Warren wasn’t certain the operation would be a complete success. Birungi received around four and a half liters of blood – almost a complete body volume– before and during the procedure, but the blood loss continued into the next morning.
“We were doing everything that we could, but it just seemed like it wasn’t working,” Warren said. “No matter how we banded these varices, they kept bleeding. I started wondering, ‘Well, maybe we’re missing something.’”
They were missing something. Warren conducted an abdominal ultrasound scan on Birungi, locating a blood clot extending into her splenic vein. Her only chance seemed to be a splenectomy to decrease the pressure in this venous system.
Even in the best of settings a splenectomy is a big intervention, but especially for someone with portal hypertension and extreme blood loss. The operation would be something of a “Hail Mary” attempt, but Warren was willing to try.
“It became pretty clear that she was going to die if we didn’t try something,” Warren said.
Remarkably, Birungi survived the operation and made a recovery in the following week.
Warren began calling her “Lazarus” during rounds, because of her miraculous journey from near death to life. Her smiles indicated to Warren that she was making a true recovery.
Birungi’s smiles melted into tears of joy and relief. She later admitted that she never expected to see her children again. Warren was there to remind her that God had different plans.
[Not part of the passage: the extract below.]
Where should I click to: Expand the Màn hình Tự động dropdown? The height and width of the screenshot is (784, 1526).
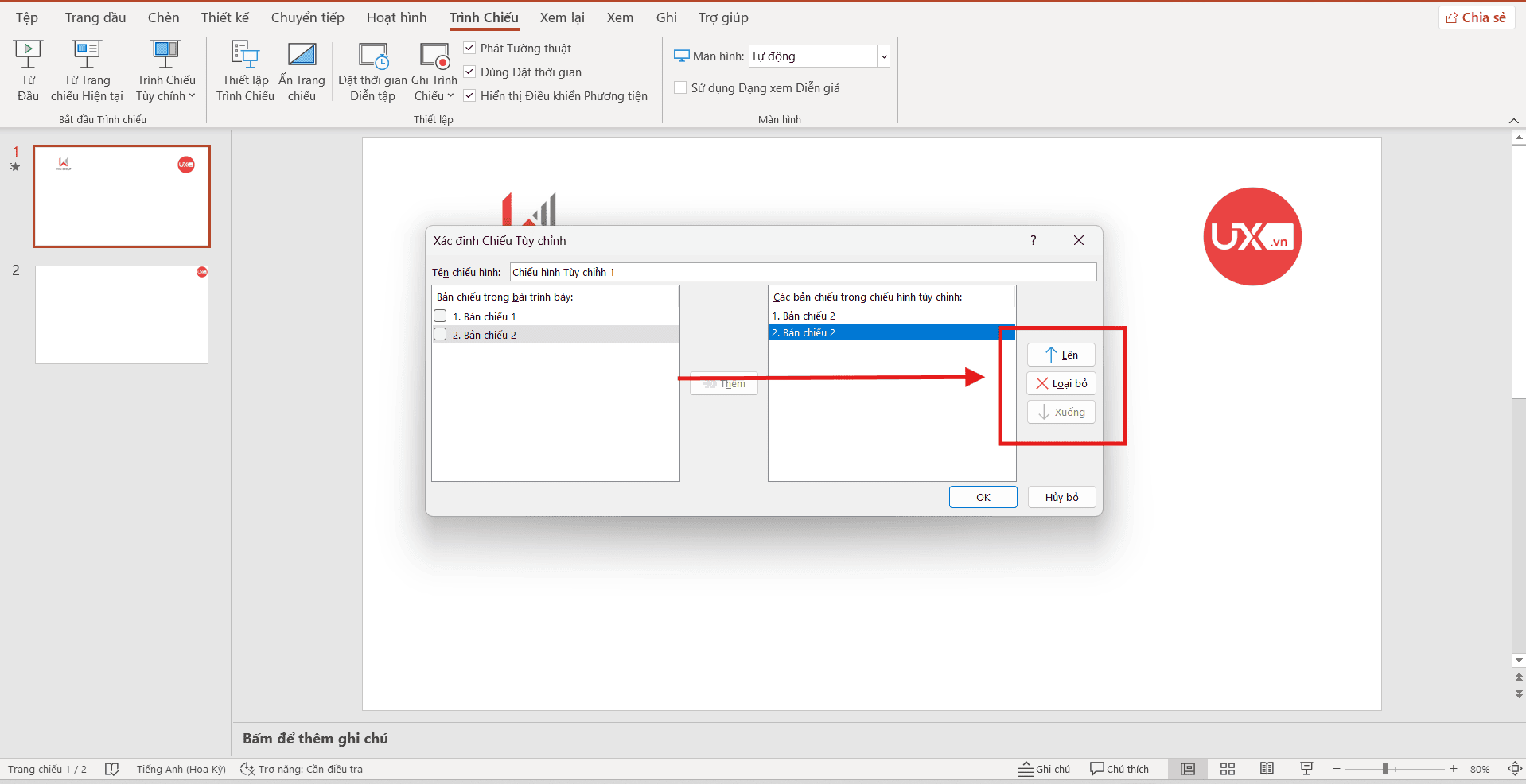tap(883, 56)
“I said, ‘Even going home, when you see your kids, I want you to thank God and to think of His mercy, and to think of what he’s done in your life. Testify about this to other people,’” Warren said. “She was so overcome with emotion hearing that.”
Nyankunde offers plenty of opportunities and freedom for Drs. Warren and Lindsey Cooper to share the Gospel with the sick and suffering. When patients like Birungi make such great recoveries, they serve as a beautiful demonstration of God’s grace, His saving power, and ultimately, His love for humanity.
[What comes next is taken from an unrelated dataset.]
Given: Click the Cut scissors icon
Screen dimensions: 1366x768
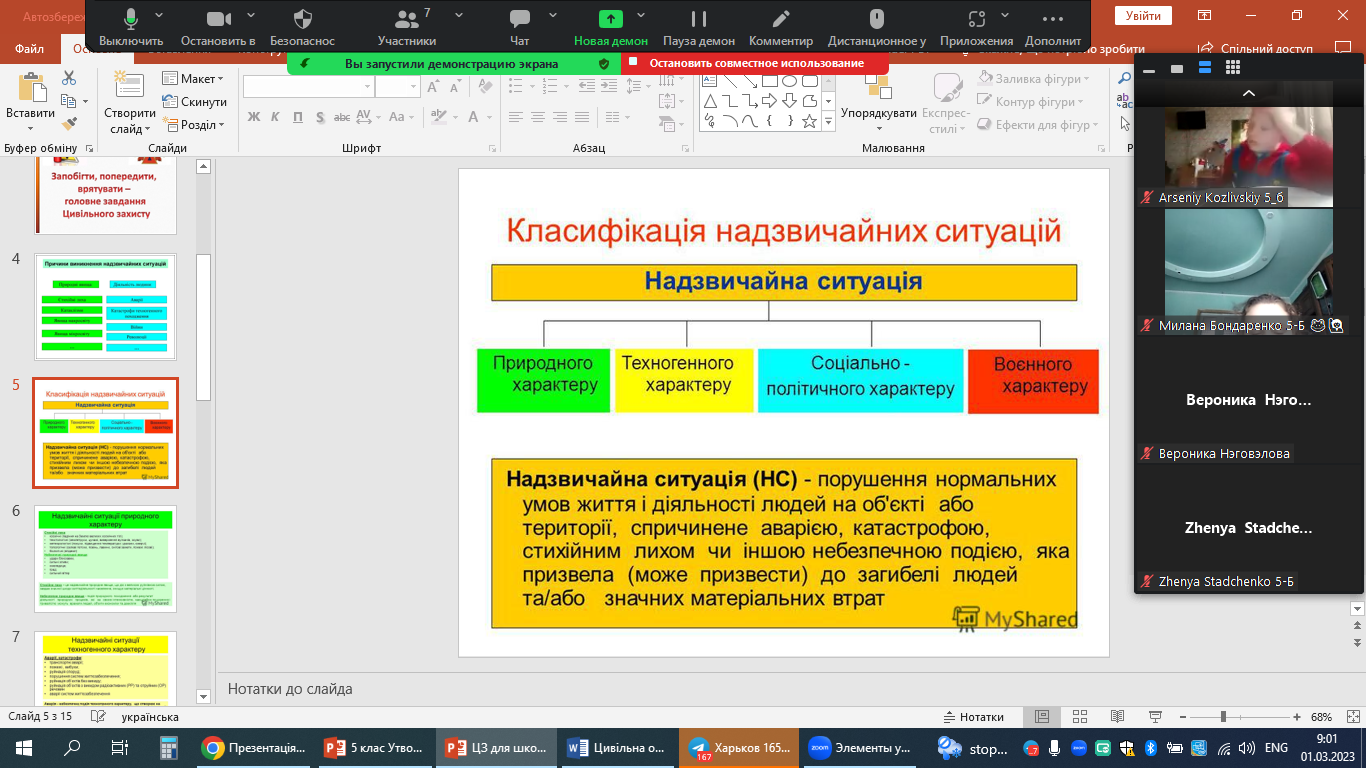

Birungi returned to Nyankunde almost unrecognizable – not just because of the beautiful dress she wore or her more healthy complexion, but rather because her suffering was replaced with joy, the joy of being re-united with the team who helped save her life.
“We still have a lot of questions about the etiology of this and why it happened,” Warren said. “But as far as I can tell, she seems to have recovered fully. She is one of the happiest patients I’ve seen in a long time.”